The red river's discolouration brings back memories of an industry long gone.

But now the ochre staining Skinningrove Beck, in east Cleveland, is helping preserve precious natural resources thanks to a University of Teesside project.

A team from the university's Clean Environment Management Centre (Clemance), working with business, has developed a way of extracting the minerals creating the discolouration and recycling them to be used in the cement industry.

The people of Skinningrove are used to their red beck, a legacy of the ironstone mines that were at their most numerous in the 1850s, but which gradually declined and eventually disappeared.

A treatment system had been installed to extract the ochre - a mixture of clay, ferric oxide and water - that was causing the discolouration, but that system eventually stopped working and the river ran red again.

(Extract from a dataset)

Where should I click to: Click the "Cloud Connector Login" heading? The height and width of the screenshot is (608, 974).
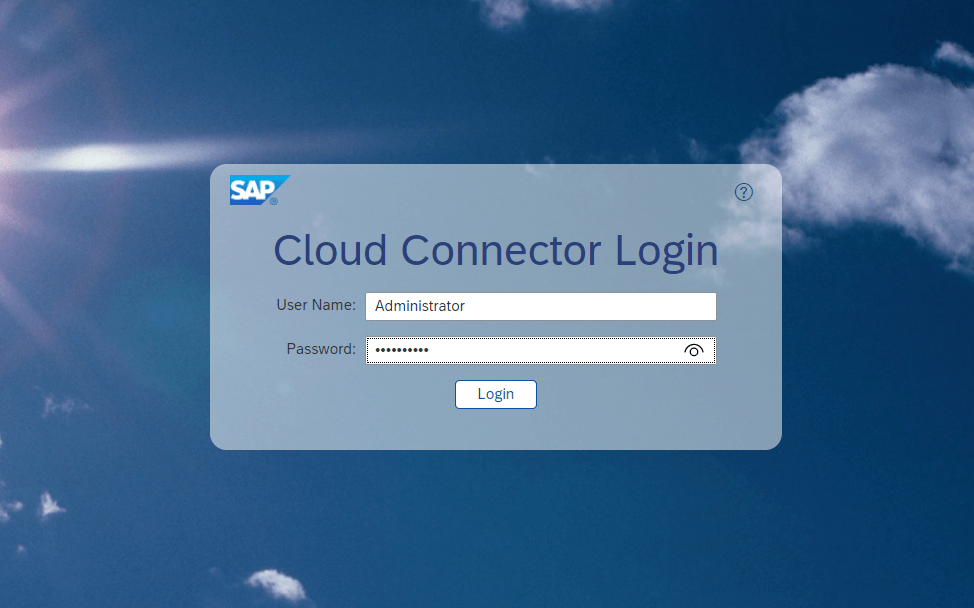click(x=496, y=250)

Villagers, working through the community organisation Skinningrove Link-Up, called in Dr Richard Lord, from Clemance's bioremediation programme, to see if he could find a solution.

Dr Lord, an expert in cleaning up former industrial sites for re-use, and industrial symbiosis project officer Christine Parry worked with waste disposal company Onyx to solve the problem.

Skinningrove iron oxide is now used as a component in cement.

Clemance centre manager Gareth Kane said: "Because the iron oxide is being recycled, it means that the aggregates industry does not have to mine for new resources, which gives an added environmental benefit."

Dr Lord said: "In the 1850s, the area was the worldwide centre for iron and steel and the mines were part of that.

"Although the last mine closed in the 1960s, the red water continues to leach out of the underground workings, which is bad for the beck.

"It is unsightly, smothers everything, wildlife is affected, and local people say it blocks the sewers. Removing the iron oxide has a benefit all round, cleaning up the beck and protecting natural resources, which do not need to be mined."